My biggest bet was solving cold start, the brutal reality that new Amazon products don't sell for 90+ days. I created 350 design concepts. Ran 4 rounds of research with 1,119 sellers. Delivered 9 presentations up to the CEO of Amazon Stores. That project is now the foundation for agentic AI and recommendation systems.
The work was good. The conditions were not.
These projects weren't properly funded. I lost team members to attrition with no backfill. I carried constant mental load managing fragile egos while my own leadership was suppressed and contained. I spent too much energy proving my ownership was visible.
Through this, I reached a new level of emotional intelligence.
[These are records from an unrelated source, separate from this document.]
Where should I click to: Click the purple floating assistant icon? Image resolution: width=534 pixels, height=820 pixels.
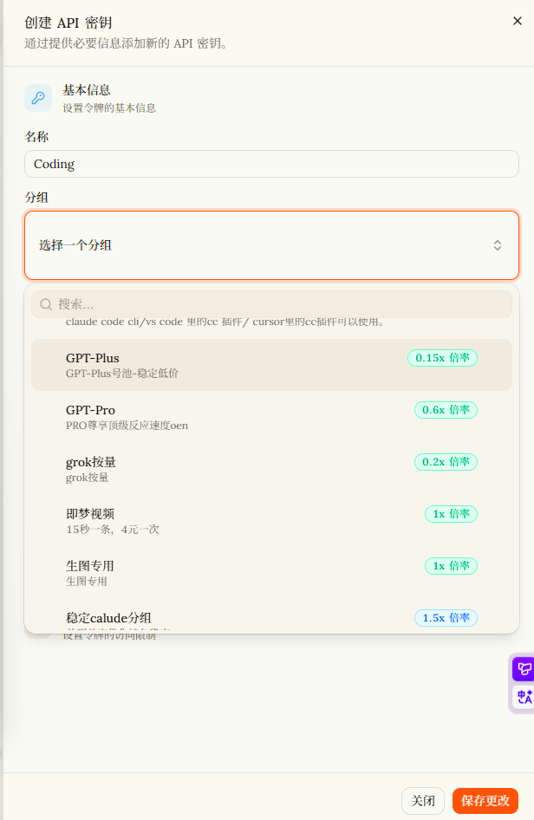pyautogui.click(x=523, y=668)
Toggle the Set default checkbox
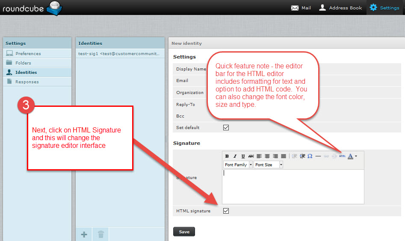The width and height of the screenshot is (405, 241). point(226,127)
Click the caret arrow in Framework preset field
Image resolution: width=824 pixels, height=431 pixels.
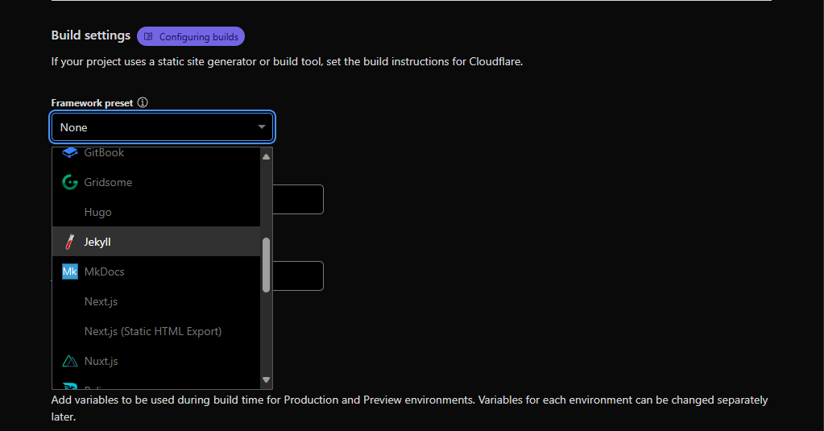[262, 127]
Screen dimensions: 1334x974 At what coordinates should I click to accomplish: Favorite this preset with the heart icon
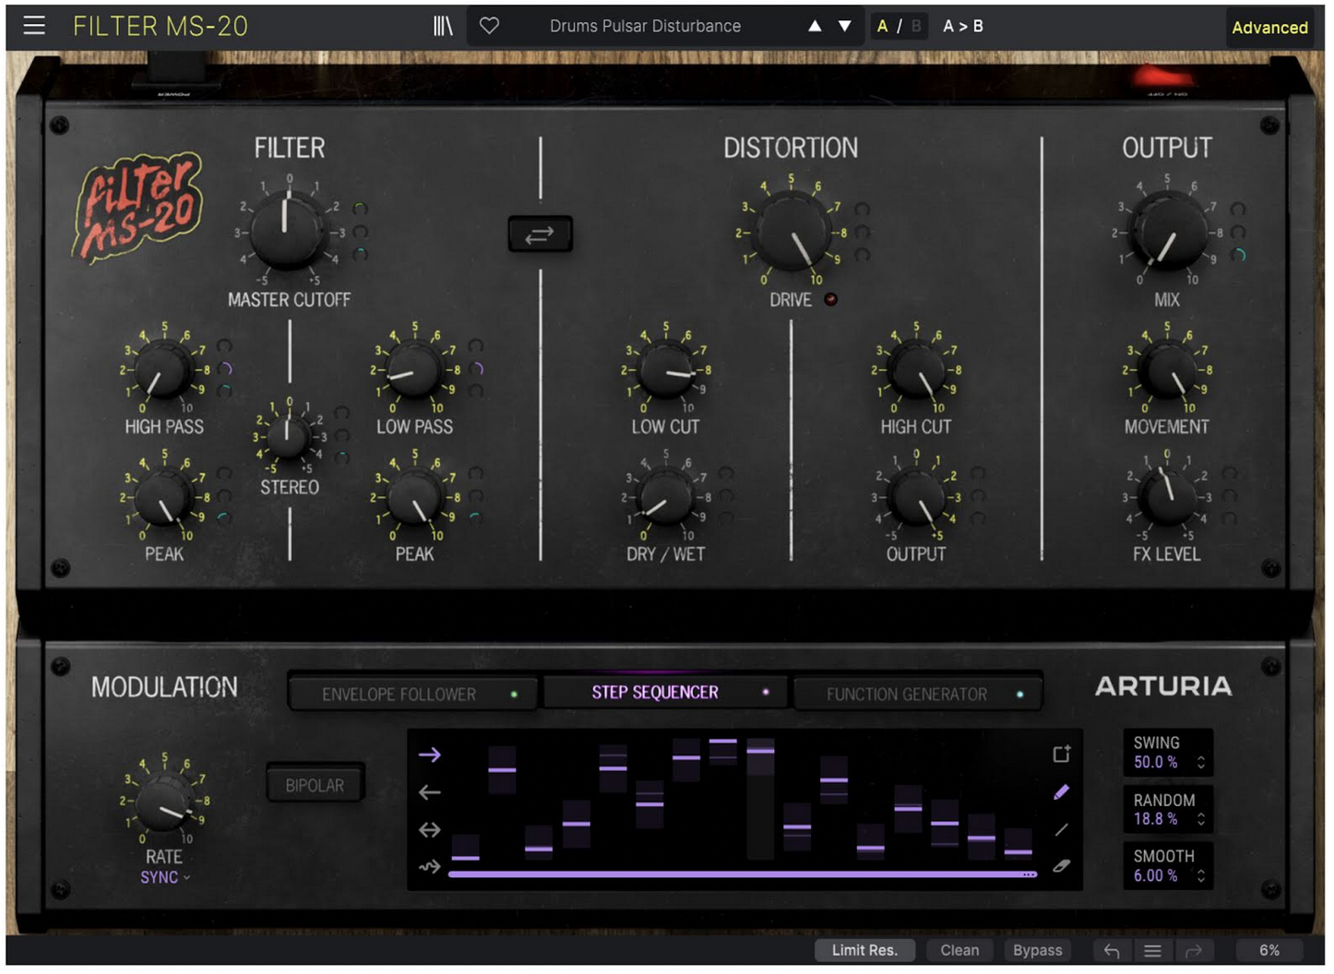pos(489,26)
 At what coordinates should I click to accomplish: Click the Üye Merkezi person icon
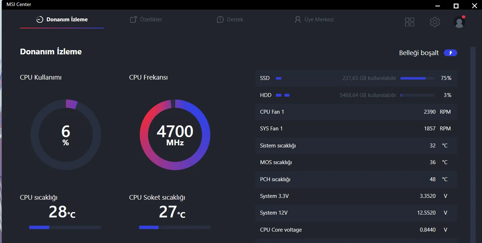coord(298,20)
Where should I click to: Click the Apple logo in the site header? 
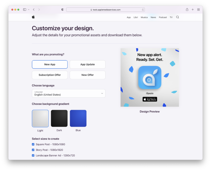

Where you learn to sit in uncomfortable balance instead of forcing resolution. The kind where tact becomes a strategic choice, not a personality trait.
Working on my resume and year-end summary reminded me who I am. I became a bolder advocate for myself. I started taking up space I'd earned rather than waiting for permission.
And because my cup is fuller now, I can pour into others. I'm helping a junior designer rewrite her promotion case after being passed over for three years. I'm coaching designers in difficult work circumstances to ground themselves and fight back.
Deb Liu's piece on motherhood and career articulated what I've been living. The unconscious bias penalty is real. The survival mode is constant. The balancing act is daily.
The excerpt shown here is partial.